Soapbox

Flint’s not the only place where the drinking water’s unsafe

Jaylon Terry, 10, right, and other Flint residents listen to officials testify Tuesday before a House Oversight and Government Reform Committee hearing on the lead water crisis.
Jaylon Terry, 10, right, and other Flint residents listen to officials testify Tuesday before a House Oversight and Government Reform Committee hearing on the lead water crisis. The Associated Press

In a civilized country, access to safe drinking water shouldn’t be a luxury. It’s a necessity as the foundation of a healthy life.

The lead water crisis in Flint, Mich., should never happen in any community. But we are all Flint.

Incredibly in 2016, more than 1 million Californians lack reliable access to safe drinking water.

In the eastern Coachella Valley in Southern California, families in the poorest neighborhoods struggle with contaminated well water. In the San Joaquin Valley, uranium, a key ingredient for nuclear plants and atom bombs, has been detected in drinking water. Some farm schools are being forced to buy bottled water because the drinking fountains are off-limits. For example, Waukena Elementary School in Tulare County was spending $10,000 a year on bottled water, money that would have bought a lot of books. To make matters worse, an Associated Press investigation found that authorities are doing little to inform the public about the risk.

These crises are shocking, but in some ways not surprising. In Flint, 57 percent of residents are African American and more than 41 percent of residents are poor. In the eastern Coachella Valley, 99 percent of residents are Latino. The San Joaquin Valley consistently ranks among the nation’s most impoverished areas.

See a pattern? People of color and families with very little money have virtually no power and they are concentrated in neighborhoods with both natural and man-made environmental conditions that endanger health. We have devalued their lives.

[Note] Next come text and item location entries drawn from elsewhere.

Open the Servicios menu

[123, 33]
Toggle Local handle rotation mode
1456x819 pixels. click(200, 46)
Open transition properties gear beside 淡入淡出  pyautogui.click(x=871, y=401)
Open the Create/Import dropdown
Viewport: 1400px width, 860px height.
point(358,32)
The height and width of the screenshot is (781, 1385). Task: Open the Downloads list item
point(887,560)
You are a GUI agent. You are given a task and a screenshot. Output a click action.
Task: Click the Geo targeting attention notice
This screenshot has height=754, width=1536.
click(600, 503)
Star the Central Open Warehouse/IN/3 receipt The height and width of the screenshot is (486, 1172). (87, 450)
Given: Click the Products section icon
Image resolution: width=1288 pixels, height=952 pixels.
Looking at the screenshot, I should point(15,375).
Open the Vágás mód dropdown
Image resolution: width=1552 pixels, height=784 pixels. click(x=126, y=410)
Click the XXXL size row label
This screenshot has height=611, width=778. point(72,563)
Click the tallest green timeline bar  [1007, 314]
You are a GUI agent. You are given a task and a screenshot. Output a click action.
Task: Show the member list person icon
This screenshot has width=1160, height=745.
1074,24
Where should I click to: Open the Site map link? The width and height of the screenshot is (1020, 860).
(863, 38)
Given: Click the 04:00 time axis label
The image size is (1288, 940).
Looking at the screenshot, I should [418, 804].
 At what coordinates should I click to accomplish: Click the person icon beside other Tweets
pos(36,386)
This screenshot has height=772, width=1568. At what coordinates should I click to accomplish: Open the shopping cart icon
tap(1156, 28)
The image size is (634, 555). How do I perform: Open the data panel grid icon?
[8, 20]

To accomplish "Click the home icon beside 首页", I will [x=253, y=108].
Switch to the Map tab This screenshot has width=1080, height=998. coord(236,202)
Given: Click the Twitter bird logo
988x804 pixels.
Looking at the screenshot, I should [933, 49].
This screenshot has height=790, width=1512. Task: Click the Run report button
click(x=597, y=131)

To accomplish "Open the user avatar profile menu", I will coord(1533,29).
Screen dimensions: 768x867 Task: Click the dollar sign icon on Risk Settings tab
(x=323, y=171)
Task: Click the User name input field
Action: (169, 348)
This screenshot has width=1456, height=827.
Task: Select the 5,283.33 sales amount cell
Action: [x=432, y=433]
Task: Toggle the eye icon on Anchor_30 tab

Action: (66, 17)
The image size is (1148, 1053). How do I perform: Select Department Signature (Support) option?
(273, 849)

The symptom is unsafe drinking water, but the real illness is injustice.

The United States spends nearly $3 trillion a year on health care – more than twice as much as any country in the world – yet we rank relatively low on many measures of health and well-being. And in areas where we have made some progress (such as life expectancy), the gains are not equally shared. For the poorest Americans, life expectancy is actually declining.

When it comes to our health, our ZIP codes matter more than our genetic codes. Only about 20 percent of health status has anything to do with doctors and hospitals because where we live has a powerful effect on how healthy we are.

We need a new direction. That is why The California Endowment created Building Healthy Communities, a 10-year, $1 billion program that will help 14 low-income communities across the state improve their health by improving the places they live.

Flint may have Michael Moore, Cher and Sandra Bernhard advocating for it, but the Building Healthy Communities movement has thousands of residents and concerned citizens working together for real change. They understand that the health of a community doesn’t rely just on doctor’s visits, but also on the power of people to participate in reshaping the policies that determine the environments where they live.

In 2016, improving our health depends on creating a better democracy that is truly inclusive.